Mohamed Balde aveva 18 anni, guienano, era arrivato a Ceuta (enclave spagnola in Marocco) alla fine dell’anno scorso, appena maggiorenne. Era residente nel CETI cittadino (Centro de Estancia Temporal para Inmigrantes).
Il suo corpo senza vita è stato rinvenuto nella notte del 22 marzo, a circa 50 metri dal litorale della spiaggia di Benítez. Il funerale si è celebrato sabato 25 marzo nel cimitero musulmano di Sidi Embarek a Ceuta. Ne pubblichiamo le fotografie gentilmente concesse dal fotoreporter Antonio Sempere.
Secondo i risultati dell’autopsia e le indagini condotte dalle forze di sicurezza, Balde è morto per cause naturali per annegamento.
“Le persone vicine al giovane” – spiegano le associazioni Elín e No Name Kitchen in un comunicato congiunto – “ci hanno raccontato che nelle ultime settimane aveva iniziato a mostrare segni di uno stato psicologico instabile, frutto delle difficoltà e delle violenze vissute lungo il percorso e dell’incertezza su quando avrebbe lasciato Ceuta”.
Un’altra morte che avrebbe potuto essere evitata, se la direzione del CETI si impegnasse per “prevenire, rilevare e affrontare queste situazioni“.
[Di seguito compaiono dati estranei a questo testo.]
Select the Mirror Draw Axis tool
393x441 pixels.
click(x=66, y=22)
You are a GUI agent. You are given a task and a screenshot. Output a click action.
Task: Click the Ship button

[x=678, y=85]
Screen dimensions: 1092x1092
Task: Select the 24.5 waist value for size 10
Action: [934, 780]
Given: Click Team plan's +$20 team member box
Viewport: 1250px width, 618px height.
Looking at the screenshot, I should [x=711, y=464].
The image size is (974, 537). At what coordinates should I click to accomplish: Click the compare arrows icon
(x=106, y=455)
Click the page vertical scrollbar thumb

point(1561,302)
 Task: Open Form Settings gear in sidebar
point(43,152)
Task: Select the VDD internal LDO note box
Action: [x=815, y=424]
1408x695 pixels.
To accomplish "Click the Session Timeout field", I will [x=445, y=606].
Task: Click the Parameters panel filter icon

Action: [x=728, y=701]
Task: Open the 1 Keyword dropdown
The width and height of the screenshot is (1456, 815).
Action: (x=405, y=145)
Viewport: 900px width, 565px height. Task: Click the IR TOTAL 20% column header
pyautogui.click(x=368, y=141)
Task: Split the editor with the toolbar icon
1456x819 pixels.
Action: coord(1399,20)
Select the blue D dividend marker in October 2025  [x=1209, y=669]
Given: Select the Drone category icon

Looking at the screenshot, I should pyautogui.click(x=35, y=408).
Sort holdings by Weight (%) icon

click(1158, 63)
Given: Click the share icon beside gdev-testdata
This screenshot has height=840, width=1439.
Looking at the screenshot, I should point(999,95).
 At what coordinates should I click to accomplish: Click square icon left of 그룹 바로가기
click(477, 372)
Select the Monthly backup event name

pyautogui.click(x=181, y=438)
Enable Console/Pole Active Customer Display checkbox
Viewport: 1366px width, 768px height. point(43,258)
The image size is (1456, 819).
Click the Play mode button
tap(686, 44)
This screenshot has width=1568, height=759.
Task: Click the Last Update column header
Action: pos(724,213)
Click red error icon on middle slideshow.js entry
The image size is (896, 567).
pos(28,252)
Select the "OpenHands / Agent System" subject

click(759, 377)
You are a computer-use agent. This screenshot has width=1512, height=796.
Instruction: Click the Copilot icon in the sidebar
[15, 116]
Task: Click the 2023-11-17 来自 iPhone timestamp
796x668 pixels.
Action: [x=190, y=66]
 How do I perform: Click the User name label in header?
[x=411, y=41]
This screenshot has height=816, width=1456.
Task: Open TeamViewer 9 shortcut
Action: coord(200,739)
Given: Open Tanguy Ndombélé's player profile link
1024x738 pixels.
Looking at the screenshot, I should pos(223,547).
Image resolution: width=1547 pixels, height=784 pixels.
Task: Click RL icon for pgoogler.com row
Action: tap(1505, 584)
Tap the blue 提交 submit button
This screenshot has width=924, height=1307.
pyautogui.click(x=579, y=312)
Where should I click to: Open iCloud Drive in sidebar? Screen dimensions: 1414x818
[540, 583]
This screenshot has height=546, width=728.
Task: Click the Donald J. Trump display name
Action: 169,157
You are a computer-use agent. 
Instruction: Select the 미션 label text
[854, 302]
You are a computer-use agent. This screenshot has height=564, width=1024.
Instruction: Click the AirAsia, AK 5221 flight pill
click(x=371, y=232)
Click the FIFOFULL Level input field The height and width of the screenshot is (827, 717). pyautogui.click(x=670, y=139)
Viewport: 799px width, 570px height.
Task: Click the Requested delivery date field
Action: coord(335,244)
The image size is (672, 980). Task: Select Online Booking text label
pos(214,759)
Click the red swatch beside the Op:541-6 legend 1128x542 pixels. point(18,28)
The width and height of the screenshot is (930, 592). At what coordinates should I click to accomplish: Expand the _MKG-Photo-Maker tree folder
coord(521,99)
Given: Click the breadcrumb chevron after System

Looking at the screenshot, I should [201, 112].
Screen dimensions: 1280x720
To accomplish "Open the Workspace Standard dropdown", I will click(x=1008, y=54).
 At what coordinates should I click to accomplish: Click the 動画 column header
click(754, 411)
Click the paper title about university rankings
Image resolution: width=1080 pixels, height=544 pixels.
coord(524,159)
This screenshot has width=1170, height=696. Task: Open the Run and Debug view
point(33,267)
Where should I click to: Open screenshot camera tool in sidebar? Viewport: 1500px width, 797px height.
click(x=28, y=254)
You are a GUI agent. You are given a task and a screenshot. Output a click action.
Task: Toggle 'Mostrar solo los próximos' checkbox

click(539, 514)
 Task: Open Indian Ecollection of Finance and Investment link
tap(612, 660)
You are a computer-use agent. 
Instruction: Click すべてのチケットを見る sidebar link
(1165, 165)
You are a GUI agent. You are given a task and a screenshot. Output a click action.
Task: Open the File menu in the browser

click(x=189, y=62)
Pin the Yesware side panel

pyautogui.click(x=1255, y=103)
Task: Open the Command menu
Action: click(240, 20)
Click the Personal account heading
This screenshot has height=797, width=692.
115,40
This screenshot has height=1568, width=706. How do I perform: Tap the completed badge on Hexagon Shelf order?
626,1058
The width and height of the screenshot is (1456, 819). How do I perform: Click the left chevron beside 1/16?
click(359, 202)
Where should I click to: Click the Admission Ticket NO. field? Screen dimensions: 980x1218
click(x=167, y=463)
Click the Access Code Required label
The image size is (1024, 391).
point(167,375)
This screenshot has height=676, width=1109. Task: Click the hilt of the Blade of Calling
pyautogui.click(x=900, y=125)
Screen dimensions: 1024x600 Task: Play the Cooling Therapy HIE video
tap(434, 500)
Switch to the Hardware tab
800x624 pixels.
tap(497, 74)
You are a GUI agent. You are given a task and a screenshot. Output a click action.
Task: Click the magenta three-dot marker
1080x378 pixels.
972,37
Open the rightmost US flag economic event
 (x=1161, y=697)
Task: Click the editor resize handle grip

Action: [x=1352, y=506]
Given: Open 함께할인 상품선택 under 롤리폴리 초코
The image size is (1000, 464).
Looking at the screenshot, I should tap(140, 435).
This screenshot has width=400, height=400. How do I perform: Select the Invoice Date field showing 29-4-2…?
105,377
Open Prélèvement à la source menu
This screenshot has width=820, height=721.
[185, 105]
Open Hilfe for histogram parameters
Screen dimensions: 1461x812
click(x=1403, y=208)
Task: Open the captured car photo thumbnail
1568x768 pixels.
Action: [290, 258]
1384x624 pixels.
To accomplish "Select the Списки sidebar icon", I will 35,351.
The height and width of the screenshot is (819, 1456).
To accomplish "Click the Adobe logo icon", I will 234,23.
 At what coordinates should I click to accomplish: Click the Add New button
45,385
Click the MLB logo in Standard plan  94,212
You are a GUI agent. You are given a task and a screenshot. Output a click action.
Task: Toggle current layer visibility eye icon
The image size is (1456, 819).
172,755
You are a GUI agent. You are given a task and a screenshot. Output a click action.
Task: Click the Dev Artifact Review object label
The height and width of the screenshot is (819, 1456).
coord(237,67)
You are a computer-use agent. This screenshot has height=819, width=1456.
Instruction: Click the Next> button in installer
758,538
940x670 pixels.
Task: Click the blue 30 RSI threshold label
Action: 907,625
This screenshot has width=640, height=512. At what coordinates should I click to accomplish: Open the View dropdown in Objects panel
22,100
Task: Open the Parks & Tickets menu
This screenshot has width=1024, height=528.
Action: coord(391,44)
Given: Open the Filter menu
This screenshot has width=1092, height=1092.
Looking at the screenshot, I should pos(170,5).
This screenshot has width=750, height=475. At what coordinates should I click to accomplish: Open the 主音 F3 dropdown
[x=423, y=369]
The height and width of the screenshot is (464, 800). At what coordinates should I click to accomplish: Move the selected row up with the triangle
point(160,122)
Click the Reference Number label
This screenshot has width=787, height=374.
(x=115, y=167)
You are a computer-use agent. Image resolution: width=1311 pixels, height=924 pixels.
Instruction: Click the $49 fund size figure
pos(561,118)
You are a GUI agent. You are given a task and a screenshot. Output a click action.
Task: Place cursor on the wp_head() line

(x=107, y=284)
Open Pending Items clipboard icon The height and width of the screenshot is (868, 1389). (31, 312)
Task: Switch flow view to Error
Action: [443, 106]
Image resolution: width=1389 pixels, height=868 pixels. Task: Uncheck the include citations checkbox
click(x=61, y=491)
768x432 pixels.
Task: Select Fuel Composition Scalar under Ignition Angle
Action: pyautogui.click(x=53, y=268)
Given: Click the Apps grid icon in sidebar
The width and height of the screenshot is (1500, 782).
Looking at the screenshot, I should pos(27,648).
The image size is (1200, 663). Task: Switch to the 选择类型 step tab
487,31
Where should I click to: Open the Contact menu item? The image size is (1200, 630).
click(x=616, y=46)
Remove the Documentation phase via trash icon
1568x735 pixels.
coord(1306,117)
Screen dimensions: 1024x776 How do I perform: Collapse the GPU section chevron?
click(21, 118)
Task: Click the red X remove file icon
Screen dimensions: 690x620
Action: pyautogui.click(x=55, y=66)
“Riteniamo che queste condizioni siano causate dalle attuali politiche migratorie europee che disumanizzano e spingono le persone a migrare attraverso rotte letali e poco sicure. La direzione del Ceti era stata informata più di una settimana fa della difficoltà di Mohamed Balde, ma nessun provvedimento è stato preso dal centro in tal senso“, denunciano le associazioni.
Le due Ong affermano di essere testimoni “ogni giorno della grande forza e resilienza” che le persone migranti mostrano “nonostante la durezza del loro percorso”. “Ecco perché, dopo l’arrivo, è necessario un periodo di recupero per garantire condizioni di sicurezza, stabilità, cura e dignità”.
Il 26 gennaio scorso un altro ragazzo Moussa Sylla un giovane ventenne guineano ha deciso di togliersi la vita nel bosco vicino al CETI.
A Ceuta il funerale di altre due vittime del regime di frontiera
Testo e fotografie di Antonio Sempere
Per questo la richiesta al Ministero dell’inclusione, della previdenza sociale e delle migrazioni di destinare maggiori risorse e garantire “misure efficaci e un maggior numero di professionisti” per assicurare “un supporto psicologico e sociale completo a tutti i residenti che ne hanno bisogno“, tenendo conto che queste persone “hanno vissuto esperienze molto violente e, in molte occasioni, traumatiche”.